James was immediately listed for surgery. At this point he met clinical nurse specialist (CNS) Clare Akers, “Clare Akers was fantastic. She provided me with a direct point of contact at the hospital and kept everything moving extremely quickly. She took her time to explain the whole process and answer all of the questions I had”. Within the month James had successfully had his operation, “The whole pre-operation process was very well planned and took place promptly. During our meetings before the procedure Mr Muneer couldn’t have done more to comfort and reassure me – I truly felt as though I was being cared for personally and not just as another patient”.
"Although I didn’t experience any problems after the operation, my CNS Clare was always at the end of a telephone if I needed help or reassurance".
James spent just one night in hospital after his procedure, “During my stay the hospital staff were all extremely friendly and caring. It came across that patient care was the most important focus – I didn’t feel rushed to vacate the bed; the nursing staff wanted me to feel as comfortable as possible before discharging me. Staff took their time to discuss what I should do and what I would experience during recovery - and what to do should I experience any difficulties”. James’ recovery went very well and he experienced very few side effects, “Although I didn’t experience any problems after the operation, my CNS Clare was always at the end of a telephone if I needed help or reassurance”.
After a follow up appointment with Mr Muneer, James had his care transferred to Barts Health NHS Trust for further follow up and treatment, including a course of chemotherapy. “I was reluctant to tell my family about the cancer, and I hadn’t told them about it prior to surgery. I wanted to get all of the facts clear before telling them. When I found out that I needed chemotherapy, I couldn’t keep it from them any longer as the hair loss would have been obvious. My family and I are really close so I guess I felt as though I was protecting them. It was such a relief to have them know what was going on with me; it was much easier than I thought”.

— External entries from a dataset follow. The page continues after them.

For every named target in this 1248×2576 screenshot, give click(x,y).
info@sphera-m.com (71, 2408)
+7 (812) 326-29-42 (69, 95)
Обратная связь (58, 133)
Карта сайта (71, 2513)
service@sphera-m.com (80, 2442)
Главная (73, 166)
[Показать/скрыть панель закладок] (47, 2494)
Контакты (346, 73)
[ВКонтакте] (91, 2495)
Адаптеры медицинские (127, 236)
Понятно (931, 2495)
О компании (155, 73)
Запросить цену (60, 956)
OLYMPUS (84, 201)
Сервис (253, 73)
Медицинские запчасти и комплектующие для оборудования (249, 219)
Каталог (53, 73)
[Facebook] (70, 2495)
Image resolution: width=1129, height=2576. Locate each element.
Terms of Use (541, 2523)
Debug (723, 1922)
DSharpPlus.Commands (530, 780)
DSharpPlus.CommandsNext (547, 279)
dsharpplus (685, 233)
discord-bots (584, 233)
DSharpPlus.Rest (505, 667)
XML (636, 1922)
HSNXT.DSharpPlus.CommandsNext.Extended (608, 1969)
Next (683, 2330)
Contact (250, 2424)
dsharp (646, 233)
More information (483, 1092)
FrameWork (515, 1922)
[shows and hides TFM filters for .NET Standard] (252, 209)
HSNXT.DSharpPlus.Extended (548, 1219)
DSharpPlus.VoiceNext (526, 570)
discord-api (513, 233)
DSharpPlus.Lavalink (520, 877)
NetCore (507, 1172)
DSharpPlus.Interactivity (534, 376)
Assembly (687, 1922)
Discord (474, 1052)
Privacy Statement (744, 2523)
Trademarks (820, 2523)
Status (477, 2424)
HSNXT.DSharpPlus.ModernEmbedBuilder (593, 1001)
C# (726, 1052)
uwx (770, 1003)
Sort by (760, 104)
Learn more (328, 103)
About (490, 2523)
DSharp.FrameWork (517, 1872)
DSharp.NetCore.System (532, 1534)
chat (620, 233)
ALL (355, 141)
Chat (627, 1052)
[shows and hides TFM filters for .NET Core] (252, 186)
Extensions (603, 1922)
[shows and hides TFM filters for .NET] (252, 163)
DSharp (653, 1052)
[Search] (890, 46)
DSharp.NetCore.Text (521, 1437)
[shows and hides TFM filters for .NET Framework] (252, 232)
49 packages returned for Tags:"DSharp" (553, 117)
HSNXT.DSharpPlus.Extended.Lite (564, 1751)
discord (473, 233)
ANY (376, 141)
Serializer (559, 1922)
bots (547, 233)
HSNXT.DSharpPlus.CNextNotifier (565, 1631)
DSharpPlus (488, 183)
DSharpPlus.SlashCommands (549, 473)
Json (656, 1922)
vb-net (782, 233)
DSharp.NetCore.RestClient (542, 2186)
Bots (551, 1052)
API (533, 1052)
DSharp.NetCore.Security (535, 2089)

James’ treatment with UCLH has now finished, but his journey will continue at St Barts, “One of my main concerns about chemotherapy was that it would be extremely debilitating. The oncology (cancer) doctor told me that there was no reason I couldn’t go on a holiday that I had been looking forward to for so long – I just had to take extra precautions in terms of UV exposure. There have been no real long-term changes to my life following my treatment. The chemotherapy has not limited what I can do, just the intensity that I could function during treatment, and for a short period afterwards".
Since leaving UCLH, James now looks to the future, “I am very much looking forward – I immediately booked a couple of trips with family and friends once I had been given the all clear from my first post-treatment scan”.